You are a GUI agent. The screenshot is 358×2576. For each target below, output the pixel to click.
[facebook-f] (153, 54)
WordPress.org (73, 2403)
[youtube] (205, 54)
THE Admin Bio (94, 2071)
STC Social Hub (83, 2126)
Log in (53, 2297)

==

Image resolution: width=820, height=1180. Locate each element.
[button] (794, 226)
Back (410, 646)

---

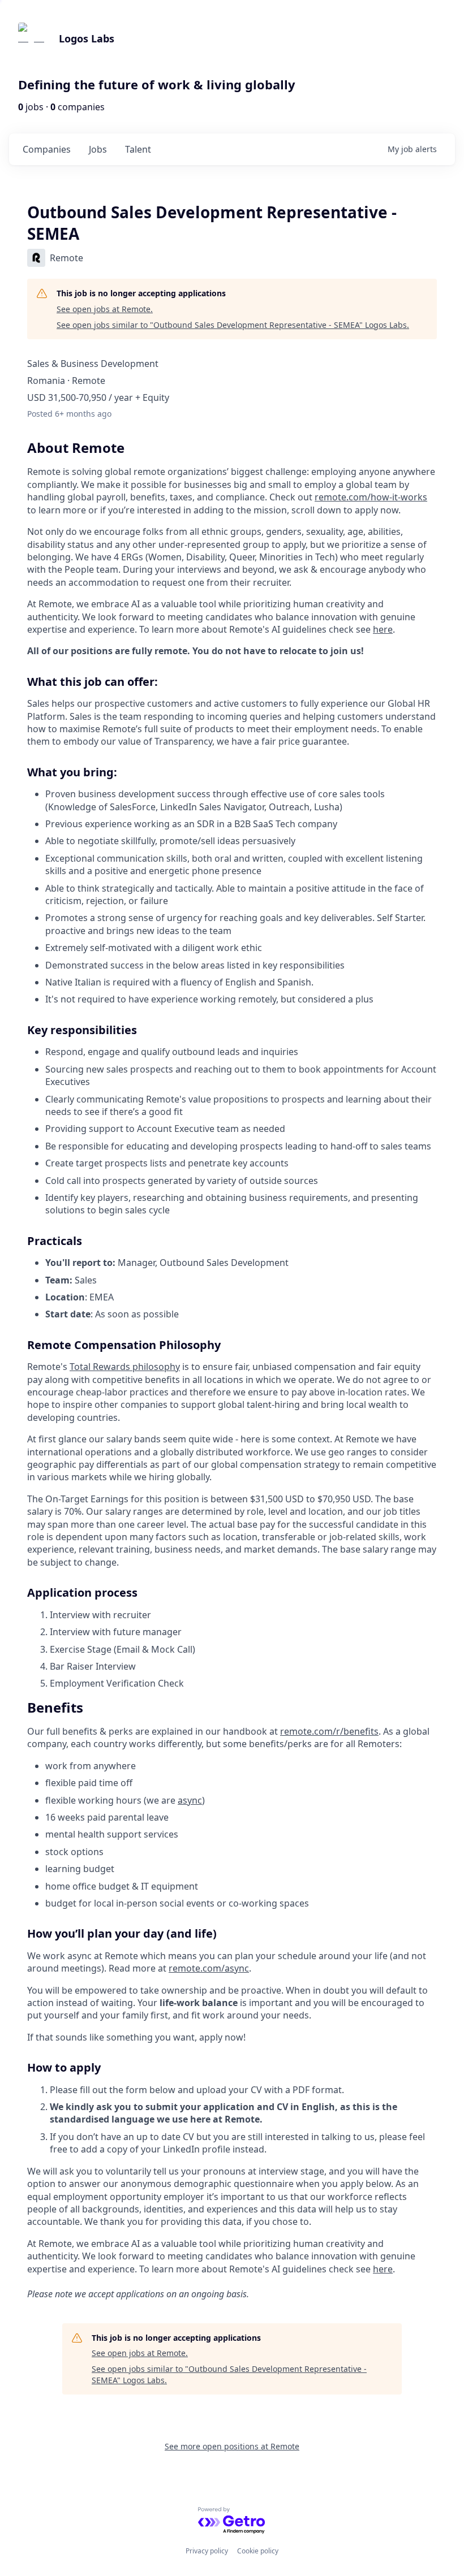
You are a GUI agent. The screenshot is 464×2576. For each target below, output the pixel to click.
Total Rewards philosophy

TASK OBJECTIVE
Repeat the entries above verbatim, but only from the line that has "You are a GUI agent. The screenshot is 358×2576." down to the line that has "Log in (53, 2297)", inclusive.

WRITTEN ANSWER
You are a GUI agent. The screenshot is 358×2576. For each target below, output the pixel to click.
[facebook-f] (153, 54)
WordPress.org (73, 2403)
[youtube] (205, 54)
THE Admin Bio (94, 2071)
STC Social Hub (83, 2126)
Log in (53, 2297)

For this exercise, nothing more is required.